Jumat, 17 Desember 2010

Iman Tanpa Perbuatan=Mati

Sumber: Tulisan ini dimuat di harian Sinar Indonesia Baru, 29 Juli 2007

Demikian juga halnya dengan iman: jika iman itu tidak disertai perbuatan, maka iman itu pada hakekatnya adalah mati (Yakobus 2:17)

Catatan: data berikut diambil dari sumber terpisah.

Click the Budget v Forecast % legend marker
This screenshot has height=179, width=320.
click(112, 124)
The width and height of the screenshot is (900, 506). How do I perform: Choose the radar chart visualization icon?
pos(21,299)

Rombongan penginjil di bandara sebelum  berangkat ke Afganistan 

            Sebanyak 23 orang (18 wanita dan lima pria) warga Korea Selatan diculik dari sebuah bus carteran oleh kelompok Taliban di Afganistan pada 19 Juli 2007. Mereka adalah jemaat Gereja Komunitas Protestan Saem-Mui, Bundang, Seoul. Kenapa mereka berada di sana?
Afganistan adalah sebuah negeri yang sarat dengan konflik. Nyaris setiap hari terjadi  penculikan, serangan bunuh diri, dan pengeboman yang disebut sebagai cara Taliban untuk menggulingkan pemerintah Afganistan yang didukung Barat. Bisa dipastikan, ke-23 orang muda berusia sekitar 20-30 tahun itu tidak sedang berpiknik atau sekadar cari sensasi. Meskipun pemerintah Korsel sudah berupaya mencegah warganya berkunjung ke Afganistan karena mengkhawatirkan keselamatan mereka, pada tahun lalu saja tercatat sekitar 2.000 warga Korsel  berhasil menginjakkan kaki di negeri itu. Sebagian besar melakukan misi penginjilan. Jika tidak ada kesempatan untuk memberitakan Injil, mereka pun mengadakan kegiatan ssial (Kompas, 21 Juli 2007).
Mungkin banyak orang menganggap aksi mereka itu terlalu mengada-ada, tidak bijak, dan tidak sayang nyawa. Benarkah demikian?
Tentu saja, anggapan itu merupakan suatu kekeliruan. Jemaat-jemaat dari Korsel itu pasti tahu risiko menjadi pengikut Kristus. Dan mereka rela menanggungnya. Jangan lupa, ketika komunis menyergap China, sebagian   besar  penginjil   meninggalkan negeri tirai bambu.  Watchman  Nee    (1903-1972)  salah   seorang    penginjil    yang punya banyak kesempatan untuk pergi, dan rekan sepelayanannya juga telah mengingatkannya akan kejamnya rezim komunis, tapi dia ternyata memilih tetap tinggal. Apakah dia termasuk orang bodoh dan tidak bijaksana? “Kalau aku juga pergi, siapakah yang akan menggembalakan domba-domba Kristus itu?” ujarnya. Iman di dalam Kristus membuat dia mendekam dalam penjara yang kotor dan dingin, disiksa dengan kejam selama sepertiga dari usianya hingga dia tiba di rumah Bapa di sorga. Namun, imannya tidaklah sia-sia. Banyak orang yang hidup dalam penjara bersamanya akhirnya bertobat. Kehidupan Watchman Nee selama di penjara adalah bukti iman yang kelak menjadi berkat bagi orang-orang percaya di bumi ini. Dan bukankah hal yang sama lebih dahulu dialami oleh Yesus? Yesus juga tahu bahwa Dia akan diserahkan untuk dianiaya, dan Petrus juga telah berusaha untuk mencegah-Nya, tapi Dia tetap meneruskan misi-Nya.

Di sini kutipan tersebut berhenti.